__Requirement__.
Omit the pictures and extract only the lines from the line containing "Image resolution: width=529" to the end of the material, each exactly as written.
-=-=-=-=-
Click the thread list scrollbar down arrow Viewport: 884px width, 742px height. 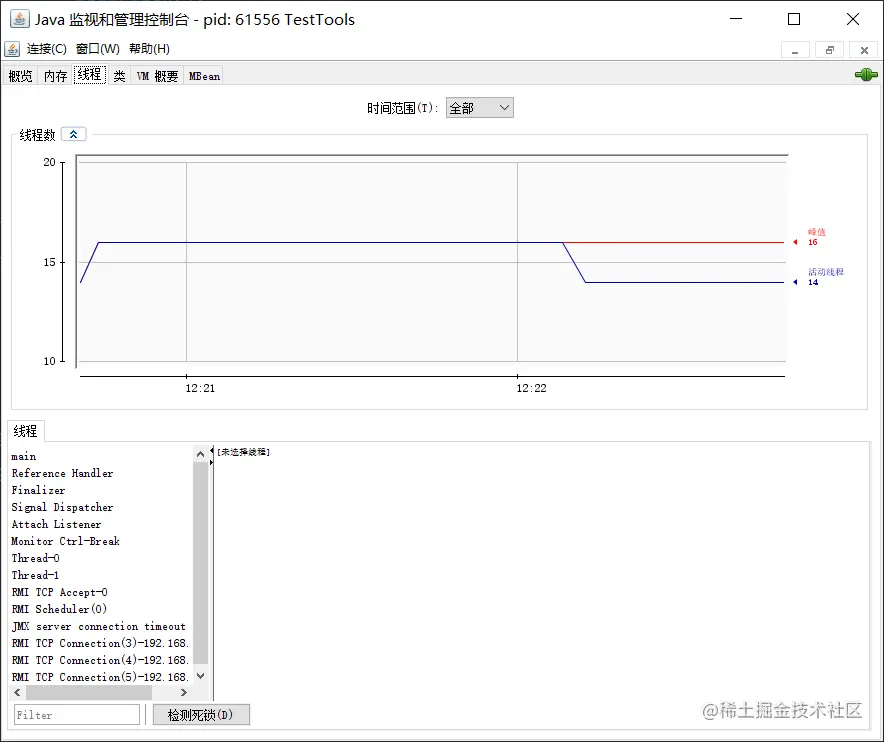click(x=201, y=676)
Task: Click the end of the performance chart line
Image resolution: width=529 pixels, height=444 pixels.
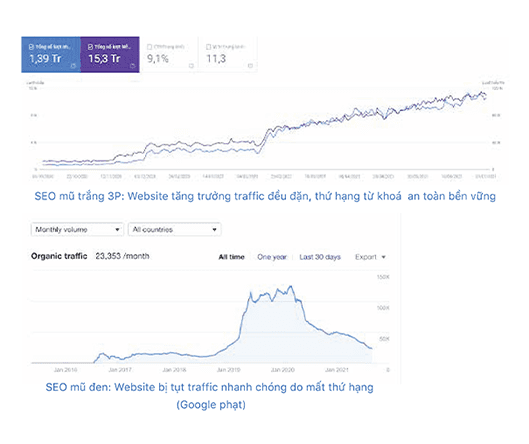Action: coord(485,96)
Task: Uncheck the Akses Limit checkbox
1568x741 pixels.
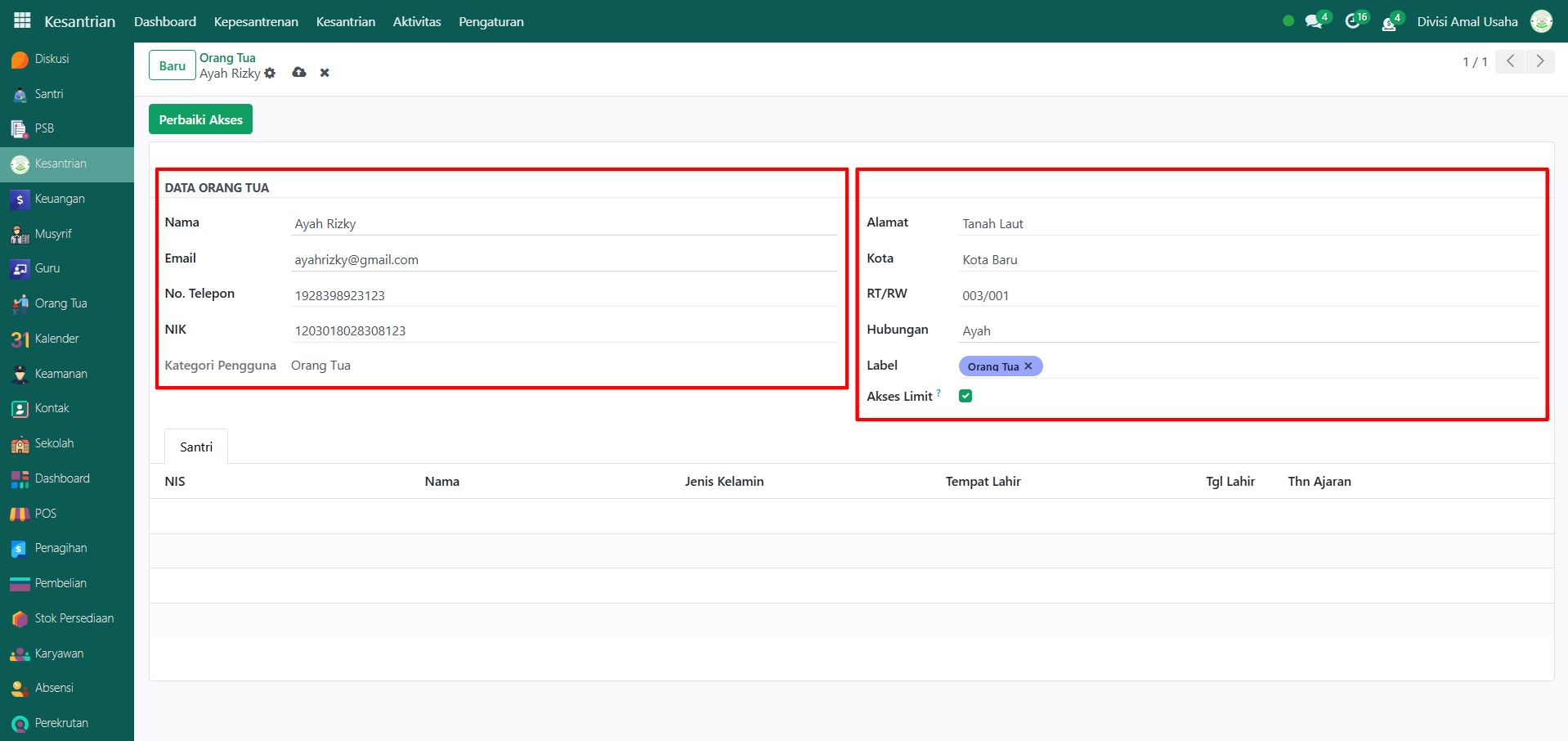Action: [x=965, y=396]
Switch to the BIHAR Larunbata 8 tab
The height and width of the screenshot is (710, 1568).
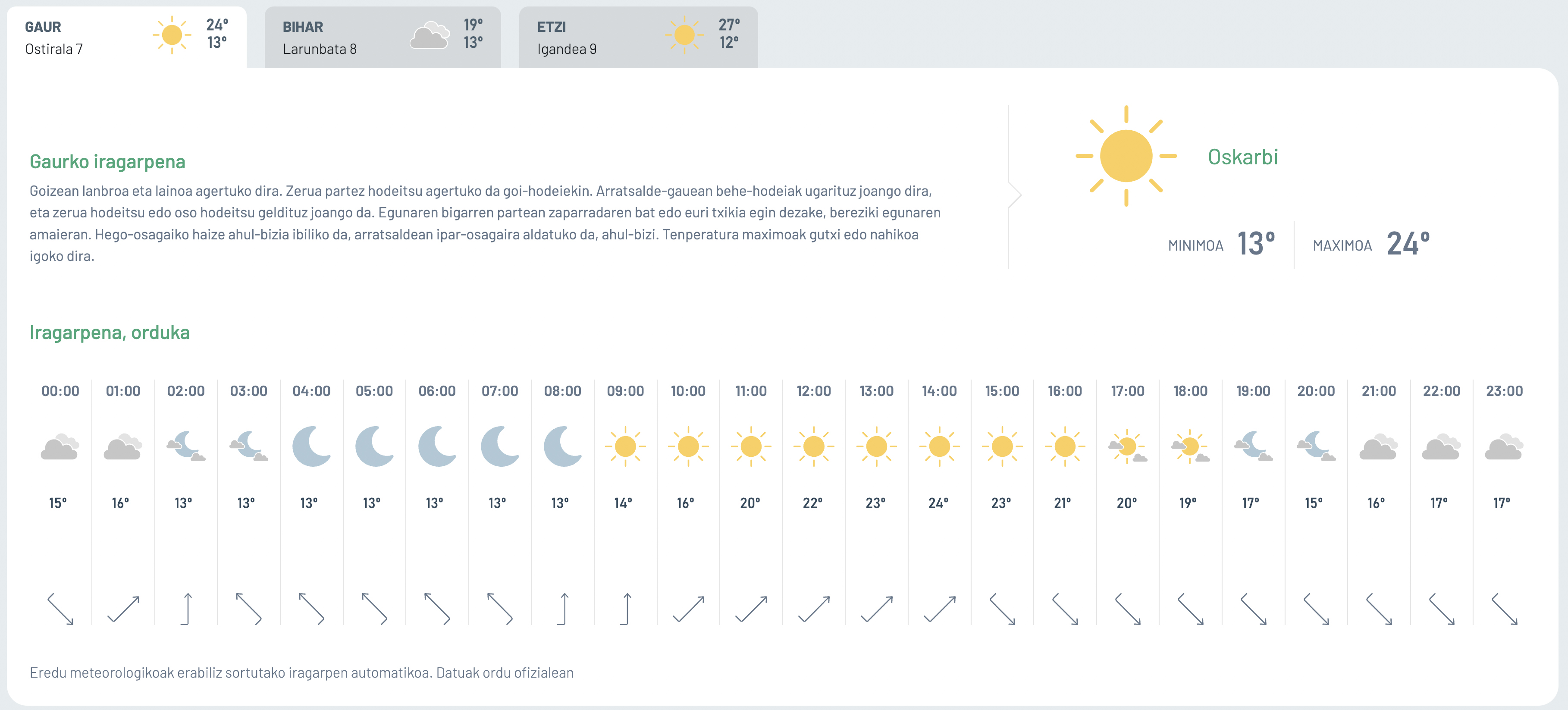[382, 37]
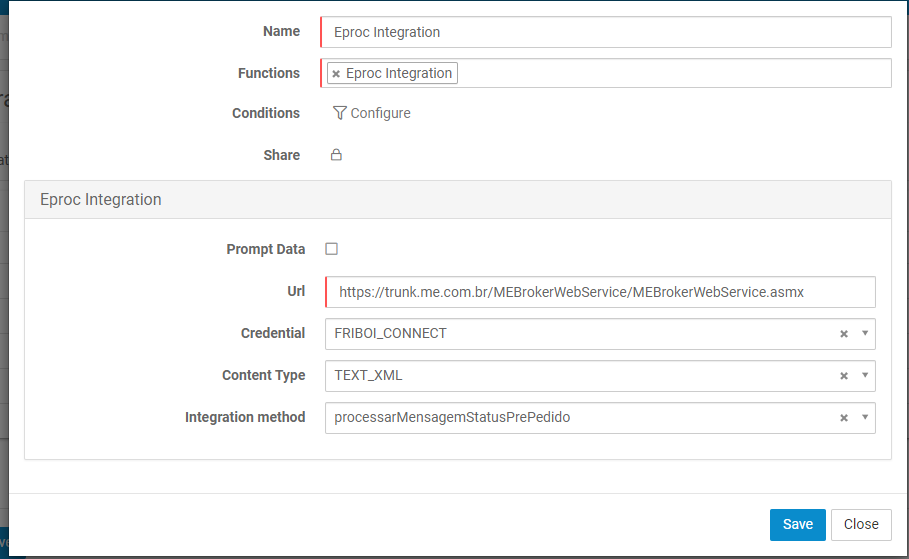Click into the Name text field
The image size is (909, 559).
tap(606, 32)
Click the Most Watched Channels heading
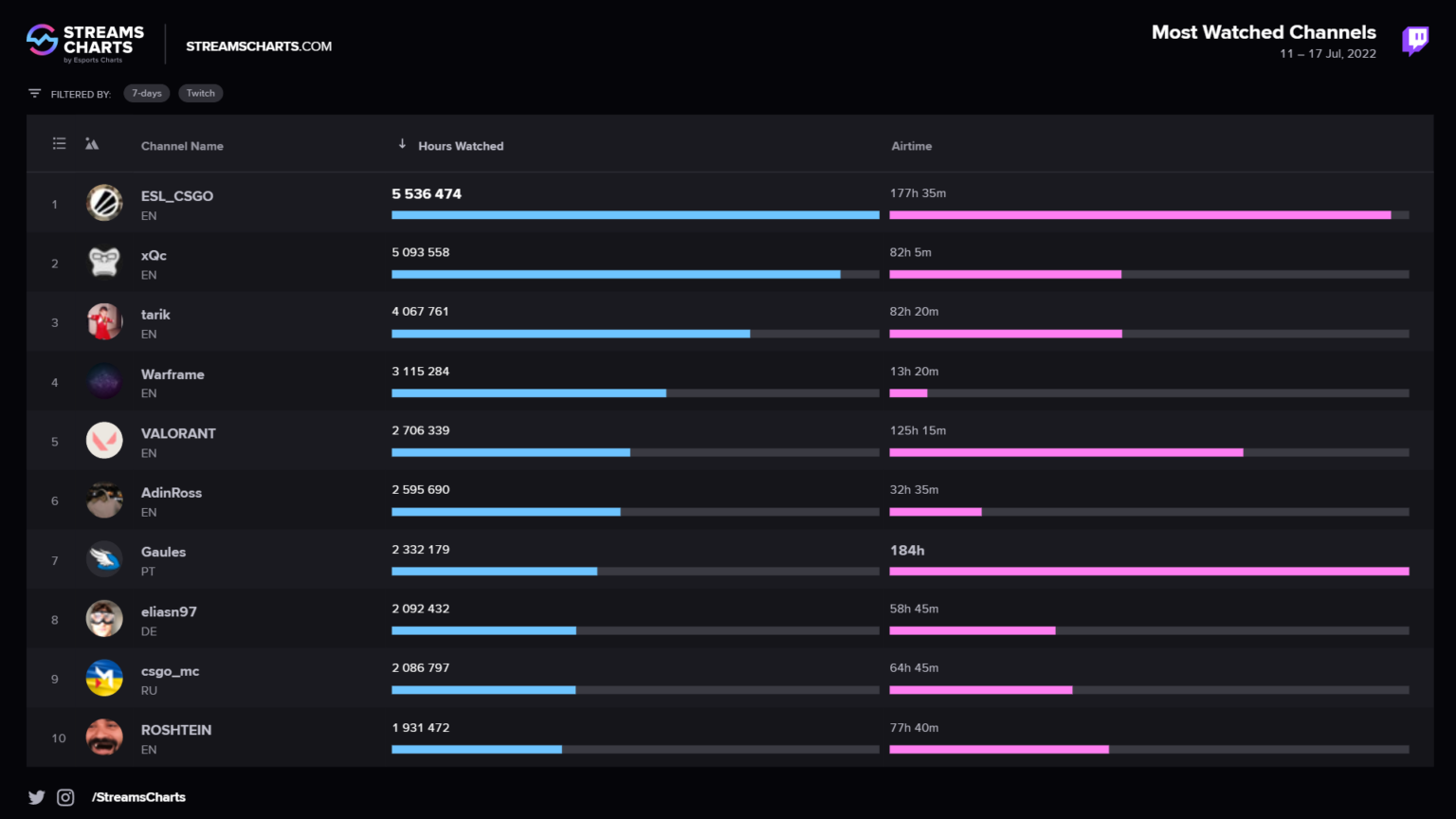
-=-=-=-=-
__Reply__.
Image resolution: width=529 pixels, height=444 pixels.
Action: coord(485,96)
Task: Uncheck the Akses Limit checkbox
1568x741 pixels.
Action: [x=965, y=396]
Switch to the BIHAR Larunbata 8 tab
The height and width of the screenshot is (710, 1568).
[382, 37]
Click into the Name text field
The image size is (909, 559).
tap(606, 32)
Click the Most Watched Channels heading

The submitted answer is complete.